USS Knoxville, PF-64
A city in Tennessee.
Builder: Leatham D. Smith Shipyard, Sturgeon Bay, WI
Length: 303' 11"
Beam: 37' 6"
Draft: 12' 8" fl
Displacement: 2,230 tons
Propulsion: 2-shaft VTE, 3 boilers
Range: 9,500 nm at 12 knots
Top speed: 20 knots
Complement: 190
Armament: 3 x 3"/50; 4 x 40mm (2x2); 9 x 20mm; 1 x Hedgehog, 8 x depth charge projectors; 2 x depth charge racks. For those frigates fitted out for weather patrol duty, the after 3-inch gun was removed and a weather balloon hanger was added aft.
History:
PF-64 was launched 10 July 1943 by the Leatham D. Smith Shipyard, Sturgeon Bay, Wisconsin, under a Maritime Commission contract. She was sponsored by Mrs. Cecelia Daniel. She was delivered in New Orleans, Louisiana on 29 December 1943 and after extensive engine and hull alterations was commissioned 29 April 1944 under the command of LCDR G. R. Reynolds, USCG.
After shakedown out of Bermuda, Knoxville arrived Norfolk 16 November, and served briefly as a training ship. Clearing Norfolk 11 December, she escorted convoy UGS-63 to North Africa, arriving Oran 28 December. On her return voyage the patrol escort searched for enemy U-boats that plagued Allied shipping at the approaches to the Straits of Gibraltar and arrived Boston 20 January 1945. During the early months of 1945, Knoxville escorted convoys across the Atlantic and occasionally she was dispatched for ASW search operations. Following her final escort cruise to the Azores, the patrol frigate arrived Philadelphia 1 June for conversion to a weather ship.

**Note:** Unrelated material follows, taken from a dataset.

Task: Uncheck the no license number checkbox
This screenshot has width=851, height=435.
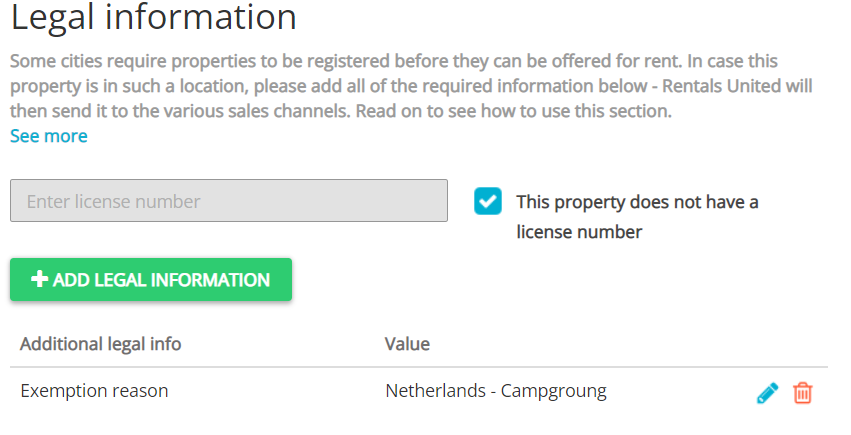Action: tap(488, 201)
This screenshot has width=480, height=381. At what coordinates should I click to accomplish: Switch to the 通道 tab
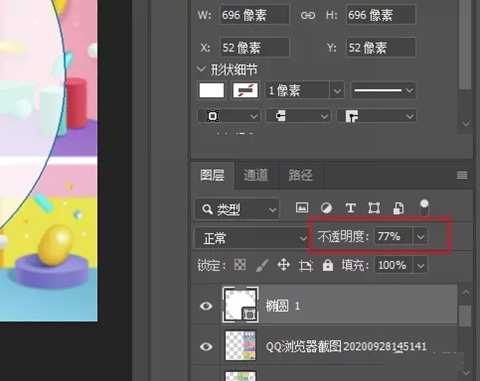[x=256, y=175]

Knoxville cleared Philadelphia 17 June and two weeks later took position on airsea rescue and weather stations off Newfoundland. For 10 months she operated from her post, flashing news of weather conditions to assist flight operations and ship movements in the western Atlantic. Upon completion of her tour Knoxville returned to Charleston, South Carolina where she was decommissioned on 17 June 1946. She was then sold to the Dominican Republic on 22 September 1947. She was renamed the Capitan General Santana (F-104).
Sources:
The Coast Guard At War, Transports and Escorts, Vol. V, No. 1.
Conway's All the World's Fighting Ships, 1922-1946. London: Conway Maritime Press, 1992, pp. 148-149.
Dictionary of American Naval Fighting Ships, Vol. III, p. 670.